Another exception to this general rule is mixed opinion-fact defamation (also sometimes referred to as “mixed opinion defamation“). Under New York law, a plaintiff may maintain a mixed opinion-fact defamation claim where he makes otherwise nonactionable statements of opinion, but where
the statement of opinion implies that it is based upon facts which justify the opinion but are unknown to those reading or hearing it. ... The actionable element of a “mixed opinion” is not the false opinion itself—it is the implication that the speaker knows certain facts, unknown to his audience, which support his opinion and are detrimental to the person about whom he is speaking.
Steinhilber v. Alphonse, 68 N.Y.2d 283, 508 N.Y.S.2d 901, 501 N.E.2d 550, 552-53 (1986) (internal citations and quotation marks omitted); see also Restatement (Second) of Torts § 566 (1977) (“A defamatory communication may consist of a statement in the form of an opinion, but a statement of this nature is actionable only if it implies the allegation of undisclosed defamatory facts as the basis for the opinion.“). That said, where “a statement of opinion is accompanied by a recitation of the facts on which it is based or ... does not imply the existence of undisclosed underlying facts,” a mixed opinion-fact defamation claim is not actionable. Gross v. N.Y. Times Co., 82 N.Y.2d 146, 603 N.Y.S.2d 813, 623 N.E.2d 1163, 1168 (1993).
While we agree with Sorvillo that the district court mischaracterized her complaint as one alleging “defamation by implication,” rather than “mixed opinion-fact defamation,” we nevertheless affirm the district court‘s dismissal of the defamation claim because, even under the correct standard, Sorvillo‘s complaint failed to state a claim upon which relief may be
In addition, even a mixed opinion-fact defamation claim must be “of and concerning” the plaintiff. See Kirch v. Liberty Media Corp., 449 F.3d 388, 399-400 (2d Cir.2006) (noting that “[t]he ‘of and concerning’ requirement stands as a significant limitation on the universe of those who may seek a legal remedy for communications they think to be false and defamatory and to have injured them.“).
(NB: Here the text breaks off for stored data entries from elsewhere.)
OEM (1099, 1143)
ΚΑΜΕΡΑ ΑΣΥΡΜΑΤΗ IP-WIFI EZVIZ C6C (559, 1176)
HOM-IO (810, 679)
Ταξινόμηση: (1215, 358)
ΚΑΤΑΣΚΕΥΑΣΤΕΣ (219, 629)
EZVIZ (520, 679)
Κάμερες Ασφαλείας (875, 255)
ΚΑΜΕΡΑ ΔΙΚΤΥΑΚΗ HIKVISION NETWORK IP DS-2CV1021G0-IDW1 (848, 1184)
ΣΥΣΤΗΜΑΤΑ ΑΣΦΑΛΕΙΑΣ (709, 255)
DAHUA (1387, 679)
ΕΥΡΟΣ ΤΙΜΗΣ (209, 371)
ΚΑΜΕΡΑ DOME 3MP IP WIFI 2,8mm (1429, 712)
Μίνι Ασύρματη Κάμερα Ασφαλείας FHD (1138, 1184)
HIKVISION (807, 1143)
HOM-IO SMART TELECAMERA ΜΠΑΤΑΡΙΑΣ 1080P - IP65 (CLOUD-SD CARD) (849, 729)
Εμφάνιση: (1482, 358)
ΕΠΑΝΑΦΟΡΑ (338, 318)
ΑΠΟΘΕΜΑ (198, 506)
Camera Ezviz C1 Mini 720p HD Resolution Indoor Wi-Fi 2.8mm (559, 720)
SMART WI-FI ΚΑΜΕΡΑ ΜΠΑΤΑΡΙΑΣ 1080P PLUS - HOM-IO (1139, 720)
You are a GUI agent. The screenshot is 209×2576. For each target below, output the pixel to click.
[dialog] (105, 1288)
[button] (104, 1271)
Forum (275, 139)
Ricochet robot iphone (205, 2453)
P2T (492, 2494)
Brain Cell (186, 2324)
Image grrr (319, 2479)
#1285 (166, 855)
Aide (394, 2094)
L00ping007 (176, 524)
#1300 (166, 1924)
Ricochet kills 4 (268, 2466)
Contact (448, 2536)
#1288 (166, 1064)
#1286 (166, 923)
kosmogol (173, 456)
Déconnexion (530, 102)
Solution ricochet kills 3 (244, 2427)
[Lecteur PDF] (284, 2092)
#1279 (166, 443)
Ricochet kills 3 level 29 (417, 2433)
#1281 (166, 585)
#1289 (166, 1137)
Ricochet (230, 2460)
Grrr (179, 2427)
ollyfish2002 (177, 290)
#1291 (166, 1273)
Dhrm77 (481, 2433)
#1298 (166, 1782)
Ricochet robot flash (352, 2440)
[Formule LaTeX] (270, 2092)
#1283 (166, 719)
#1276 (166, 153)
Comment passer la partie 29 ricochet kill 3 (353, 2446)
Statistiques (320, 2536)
Here, as the district court correctly explained, the allegedly defamatory statements were made about the authors of the blog posts, and were not “of and concerning” Sorvillo in her capacity as the manager of the website www.burnandrotinhell.com.
Because we conclude that Sorvillo‘s complaint failed to state a claim, we need not consider the defendants’ argument that Brother Leonard‘s statements were protected by a qualified privilege. We have considered Sorvillo‘s remaining arguments and find them to be without merit. For the reasons given, we AFFIRM the judgment of the district court.